WHAT TO DO => Which lines below fall between the one containing "The image size is (644, 362)." and the one containing "Task: Click the arrow bullet beside 工农兵哲学"? Repeat them exactly, counting both of those lines, and add nothing else.

BEGIN RECORDS PROVIDED

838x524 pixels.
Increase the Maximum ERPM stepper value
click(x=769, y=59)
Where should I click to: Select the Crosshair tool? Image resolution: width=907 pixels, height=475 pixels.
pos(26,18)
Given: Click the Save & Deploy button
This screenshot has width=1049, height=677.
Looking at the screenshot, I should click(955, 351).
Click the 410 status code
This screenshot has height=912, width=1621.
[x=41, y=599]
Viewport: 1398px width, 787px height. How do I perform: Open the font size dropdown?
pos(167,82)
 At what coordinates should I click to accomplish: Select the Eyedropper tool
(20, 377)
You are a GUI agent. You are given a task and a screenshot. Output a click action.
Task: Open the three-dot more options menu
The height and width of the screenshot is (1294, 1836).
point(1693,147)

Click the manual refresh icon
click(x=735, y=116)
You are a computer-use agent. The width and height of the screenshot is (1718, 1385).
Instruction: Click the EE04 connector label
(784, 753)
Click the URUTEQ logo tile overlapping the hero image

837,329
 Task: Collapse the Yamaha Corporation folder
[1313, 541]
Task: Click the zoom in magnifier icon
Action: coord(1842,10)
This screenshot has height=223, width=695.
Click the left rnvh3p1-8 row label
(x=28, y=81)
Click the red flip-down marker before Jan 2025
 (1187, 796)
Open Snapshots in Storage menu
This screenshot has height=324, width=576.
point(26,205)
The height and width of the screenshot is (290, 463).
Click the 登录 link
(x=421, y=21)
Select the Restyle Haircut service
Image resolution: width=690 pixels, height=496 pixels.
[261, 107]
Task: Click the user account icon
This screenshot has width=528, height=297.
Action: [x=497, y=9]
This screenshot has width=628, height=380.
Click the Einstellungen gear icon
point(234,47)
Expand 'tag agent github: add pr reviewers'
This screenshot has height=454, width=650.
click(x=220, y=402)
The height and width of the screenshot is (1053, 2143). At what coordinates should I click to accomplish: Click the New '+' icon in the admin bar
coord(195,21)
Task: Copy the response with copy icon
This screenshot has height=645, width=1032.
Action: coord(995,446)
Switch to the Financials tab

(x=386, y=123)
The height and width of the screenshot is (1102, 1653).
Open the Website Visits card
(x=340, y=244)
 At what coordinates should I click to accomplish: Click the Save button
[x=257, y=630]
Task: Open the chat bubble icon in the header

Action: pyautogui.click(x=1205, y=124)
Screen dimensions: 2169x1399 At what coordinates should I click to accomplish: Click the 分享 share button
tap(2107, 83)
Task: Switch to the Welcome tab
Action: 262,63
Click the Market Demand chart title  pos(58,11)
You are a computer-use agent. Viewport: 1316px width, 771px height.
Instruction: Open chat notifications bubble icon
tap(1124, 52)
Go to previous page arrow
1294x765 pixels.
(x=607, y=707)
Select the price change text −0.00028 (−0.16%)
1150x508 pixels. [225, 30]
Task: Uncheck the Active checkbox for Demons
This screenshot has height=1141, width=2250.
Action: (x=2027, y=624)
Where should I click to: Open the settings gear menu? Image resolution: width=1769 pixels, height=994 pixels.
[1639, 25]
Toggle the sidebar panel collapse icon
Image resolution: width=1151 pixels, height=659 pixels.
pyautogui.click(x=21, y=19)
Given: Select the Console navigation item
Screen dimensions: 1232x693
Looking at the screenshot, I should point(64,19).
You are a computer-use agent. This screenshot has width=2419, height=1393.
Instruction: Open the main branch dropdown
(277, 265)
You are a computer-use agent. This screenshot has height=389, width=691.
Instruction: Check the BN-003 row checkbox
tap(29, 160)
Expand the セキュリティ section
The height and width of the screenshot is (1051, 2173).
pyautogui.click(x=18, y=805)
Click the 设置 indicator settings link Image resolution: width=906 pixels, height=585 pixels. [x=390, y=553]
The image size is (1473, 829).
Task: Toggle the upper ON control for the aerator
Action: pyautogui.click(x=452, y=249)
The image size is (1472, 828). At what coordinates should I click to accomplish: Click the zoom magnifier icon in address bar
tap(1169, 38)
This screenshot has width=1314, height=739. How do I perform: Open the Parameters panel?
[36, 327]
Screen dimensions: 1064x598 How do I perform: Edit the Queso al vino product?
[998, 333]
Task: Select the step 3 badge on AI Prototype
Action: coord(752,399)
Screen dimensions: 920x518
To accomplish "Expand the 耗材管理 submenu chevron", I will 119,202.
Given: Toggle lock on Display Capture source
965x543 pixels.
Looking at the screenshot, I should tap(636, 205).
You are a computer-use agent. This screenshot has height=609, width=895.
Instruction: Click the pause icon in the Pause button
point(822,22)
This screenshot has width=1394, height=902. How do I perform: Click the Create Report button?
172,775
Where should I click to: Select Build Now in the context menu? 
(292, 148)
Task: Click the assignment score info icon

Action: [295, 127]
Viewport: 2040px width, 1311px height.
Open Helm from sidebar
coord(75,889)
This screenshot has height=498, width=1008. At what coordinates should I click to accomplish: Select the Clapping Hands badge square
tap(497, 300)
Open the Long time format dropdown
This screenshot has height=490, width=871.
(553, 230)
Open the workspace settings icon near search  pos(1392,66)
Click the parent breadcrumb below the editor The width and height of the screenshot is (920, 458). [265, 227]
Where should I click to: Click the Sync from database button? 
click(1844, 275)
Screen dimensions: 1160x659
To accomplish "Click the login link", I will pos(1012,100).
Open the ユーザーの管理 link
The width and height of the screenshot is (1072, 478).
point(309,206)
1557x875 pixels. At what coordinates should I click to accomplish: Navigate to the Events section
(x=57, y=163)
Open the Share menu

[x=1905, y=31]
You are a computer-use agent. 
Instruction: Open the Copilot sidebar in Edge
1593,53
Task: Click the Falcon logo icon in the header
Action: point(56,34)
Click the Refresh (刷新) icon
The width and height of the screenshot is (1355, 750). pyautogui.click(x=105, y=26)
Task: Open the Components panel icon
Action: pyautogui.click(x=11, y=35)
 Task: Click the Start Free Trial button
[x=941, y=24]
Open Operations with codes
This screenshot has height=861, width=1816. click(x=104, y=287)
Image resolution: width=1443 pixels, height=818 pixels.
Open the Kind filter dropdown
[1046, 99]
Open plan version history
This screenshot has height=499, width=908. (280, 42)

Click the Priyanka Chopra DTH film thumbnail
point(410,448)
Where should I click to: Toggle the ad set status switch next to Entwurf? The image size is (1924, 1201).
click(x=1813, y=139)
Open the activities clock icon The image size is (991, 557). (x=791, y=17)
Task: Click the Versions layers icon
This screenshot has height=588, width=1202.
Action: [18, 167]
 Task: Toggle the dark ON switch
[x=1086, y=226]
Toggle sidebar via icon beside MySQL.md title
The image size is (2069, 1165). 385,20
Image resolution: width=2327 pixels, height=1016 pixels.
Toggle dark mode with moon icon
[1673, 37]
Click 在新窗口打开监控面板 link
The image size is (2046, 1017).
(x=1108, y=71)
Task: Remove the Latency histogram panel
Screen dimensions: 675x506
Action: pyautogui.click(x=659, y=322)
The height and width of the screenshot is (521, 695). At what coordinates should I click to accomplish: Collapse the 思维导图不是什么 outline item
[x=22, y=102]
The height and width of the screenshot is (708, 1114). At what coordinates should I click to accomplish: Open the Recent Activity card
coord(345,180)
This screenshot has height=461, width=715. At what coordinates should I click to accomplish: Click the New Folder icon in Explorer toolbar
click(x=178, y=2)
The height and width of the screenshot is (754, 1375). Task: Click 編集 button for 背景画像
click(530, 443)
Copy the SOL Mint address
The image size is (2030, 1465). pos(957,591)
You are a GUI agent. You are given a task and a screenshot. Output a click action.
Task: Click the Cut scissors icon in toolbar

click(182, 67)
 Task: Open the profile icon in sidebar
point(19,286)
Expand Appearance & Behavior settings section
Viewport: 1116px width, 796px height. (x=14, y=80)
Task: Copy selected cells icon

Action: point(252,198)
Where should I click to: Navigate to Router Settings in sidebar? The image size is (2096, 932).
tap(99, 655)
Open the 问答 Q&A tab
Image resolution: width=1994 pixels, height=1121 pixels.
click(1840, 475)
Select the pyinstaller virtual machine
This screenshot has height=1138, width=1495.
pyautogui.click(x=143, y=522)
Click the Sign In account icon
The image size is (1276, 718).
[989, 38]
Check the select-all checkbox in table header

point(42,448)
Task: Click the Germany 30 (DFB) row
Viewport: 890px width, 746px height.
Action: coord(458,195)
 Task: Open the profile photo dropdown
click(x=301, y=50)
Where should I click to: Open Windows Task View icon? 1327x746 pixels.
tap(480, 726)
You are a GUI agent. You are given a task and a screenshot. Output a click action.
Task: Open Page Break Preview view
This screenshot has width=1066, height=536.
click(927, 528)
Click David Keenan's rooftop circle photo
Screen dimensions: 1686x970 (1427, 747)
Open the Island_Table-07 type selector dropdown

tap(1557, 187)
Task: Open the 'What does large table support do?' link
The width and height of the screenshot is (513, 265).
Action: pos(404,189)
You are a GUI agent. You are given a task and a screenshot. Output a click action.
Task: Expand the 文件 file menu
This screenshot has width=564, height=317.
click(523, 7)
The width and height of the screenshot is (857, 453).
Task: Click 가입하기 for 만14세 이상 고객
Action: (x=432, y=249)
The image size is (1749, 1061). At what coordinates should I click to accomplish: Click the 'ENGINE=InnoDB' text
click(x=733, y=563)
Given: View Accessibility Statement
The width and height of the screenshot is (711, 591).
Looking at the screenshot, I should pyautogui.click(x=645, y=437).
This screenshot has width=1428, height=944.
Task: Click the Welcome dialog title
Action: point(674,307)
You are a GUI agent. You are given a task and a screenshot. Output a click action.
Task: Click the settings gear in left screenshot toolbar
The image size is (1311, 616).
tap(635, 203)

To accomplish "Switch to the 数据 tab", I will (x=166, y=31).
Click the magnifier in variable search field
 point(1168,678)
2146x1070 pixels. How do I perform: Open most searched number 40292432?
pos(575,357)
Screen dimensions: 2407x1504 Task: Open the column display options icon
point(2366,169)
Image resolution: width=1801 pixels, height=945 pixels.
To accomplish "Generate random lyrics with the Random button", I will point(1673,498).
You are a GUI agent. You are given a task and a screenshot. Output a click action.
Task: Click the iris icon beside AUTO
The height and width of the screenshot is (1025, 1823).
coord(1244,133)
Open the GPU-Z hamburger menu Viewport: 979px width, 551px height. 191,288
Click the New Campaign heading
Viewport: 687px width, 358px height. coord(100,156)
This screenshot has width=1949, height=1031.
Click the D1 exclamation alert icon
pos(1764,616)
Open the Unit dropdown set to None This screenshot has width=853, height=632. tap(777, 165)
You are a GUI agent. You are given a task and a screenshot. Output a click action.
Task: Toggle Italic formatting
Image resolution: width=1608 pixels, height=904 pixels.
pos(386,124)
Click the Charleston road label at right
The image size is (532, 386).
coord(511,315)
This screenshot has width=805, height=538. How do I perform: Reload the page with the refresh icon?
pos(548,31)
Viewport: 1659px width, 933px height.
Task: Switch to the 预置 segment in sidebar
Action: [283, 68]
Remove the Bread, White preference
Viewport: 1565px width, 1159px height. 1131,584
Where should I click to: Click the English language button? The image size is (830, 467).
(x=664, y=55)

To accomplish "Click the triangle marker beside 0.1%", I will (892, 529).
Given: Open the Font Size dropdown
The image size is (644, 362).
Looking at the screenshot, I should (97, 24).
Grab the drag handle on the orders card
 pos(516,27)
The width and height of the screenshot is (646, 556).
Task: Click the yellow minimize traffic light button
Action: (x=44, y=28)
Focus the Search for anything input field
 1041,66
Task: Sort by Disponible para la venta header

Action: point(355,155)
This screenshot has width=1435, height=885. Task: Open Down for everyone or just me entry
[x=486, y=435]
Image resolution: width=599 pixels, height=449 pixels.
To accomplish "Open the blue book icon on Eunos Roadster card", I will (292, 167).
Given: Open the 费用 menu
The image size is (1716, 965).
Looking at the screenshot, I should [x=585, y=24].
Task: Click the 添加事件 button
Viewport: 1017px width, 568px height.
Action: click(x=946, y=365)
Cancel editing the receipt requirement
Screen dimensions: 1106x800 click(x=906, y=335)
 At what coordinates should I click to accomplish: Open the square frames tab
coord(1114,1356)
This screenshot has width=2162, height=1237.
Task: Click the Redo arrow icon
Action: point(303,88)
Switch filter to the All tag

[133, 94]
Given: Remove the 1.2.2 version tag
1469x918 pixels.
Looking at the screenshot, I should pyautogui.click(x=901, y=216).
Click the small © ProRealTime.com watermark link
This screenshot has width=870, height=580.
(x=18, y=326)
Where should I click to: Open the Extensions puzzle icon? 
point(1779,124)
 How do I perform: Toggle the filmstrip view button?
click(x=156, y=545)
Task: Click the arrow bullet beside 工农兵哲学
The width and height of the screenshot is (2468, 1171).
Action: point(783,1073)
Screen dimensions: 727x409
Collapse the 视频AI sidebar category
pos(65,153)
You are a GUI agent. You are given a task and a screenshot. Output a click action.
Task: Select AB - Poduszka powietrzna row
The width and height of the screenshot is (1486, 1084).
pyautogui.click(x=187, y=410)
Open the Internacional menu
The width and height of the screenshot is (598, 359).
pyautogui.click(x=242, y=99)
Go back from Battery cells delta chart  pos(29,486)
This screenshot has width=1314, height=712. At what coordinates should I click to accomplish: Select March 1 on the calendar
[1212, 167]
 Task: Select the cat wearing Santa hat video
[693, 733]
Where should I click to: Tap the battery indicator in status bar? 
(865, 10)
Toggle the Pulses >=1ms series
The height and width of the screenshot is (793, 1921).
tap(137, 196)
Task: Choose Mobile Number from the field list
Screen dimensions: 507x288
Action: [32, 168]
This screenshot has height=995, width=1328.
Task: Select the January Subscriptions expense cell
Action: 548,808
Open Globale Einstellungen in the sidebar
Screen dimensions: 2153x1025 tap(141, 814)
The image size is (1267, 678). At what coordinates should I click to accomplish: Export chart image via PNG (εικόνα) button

END RECORDS PROVIDED

OUTPUT FOR THIS EXERCISE =>
The image size is (644, 362).
Looking at the screenshot, I should (97, 24).
Grab the drag handle on the orders card
 pos(516,27)
The width and height of the screenshot is (646, 556).
Task: Click the yellow minimize traffic light button
Action: (x=44, y=28)
Focus the Search for anything input field
 1041,66
Task: Sort by Disponible para la venta header

Action: point(355,155)
This screenshot has width=1435, height=885. Task: Open Down for everyone or just me entry
[x=486, y=435]
Image resolution: width=599 pixels, height=449 pixels.
To accomplish "Open the blue book icon on Eunos Roadster card", I will (292, 167).
Given: Open the 费用 menu
The image size is (1716, 965).
Looking at the screenshot, I should [x=585, y=24].
Task: Click the 添加事件 button
Viewport: 1017px width, 568px height.
Action: click(x=946, y=365)
Cancel editing the receipt requirement
Screen dimensions: 1106x800 click(x=906, y=335)
 At what coordinates should I click to accomplish: Open the square frames tab
coord(1114,1356)
This screenshot has width=2162, height=1237.
Task: Click the Redo arrow icon
Action: point(303,88)
Switch filter to the All tag

[133, 94]
Given: Remove the 1.2.2 version tag
1469x918 pixels.
Looking at the screenshot, I should pyautogui.click(x=901, y=216).
Click the small © ProRealTime.com watermark link
This screenshot has width=870, height=580.
(x=18, y=326)
Where should I click to: Open the Extensions puzzle icon? 
point(1779,124)
 How do I perform: Toggle the filmstrip view button?
click(x=156, y=545)
Task: Click the arrow bullet beside 工农兵哲学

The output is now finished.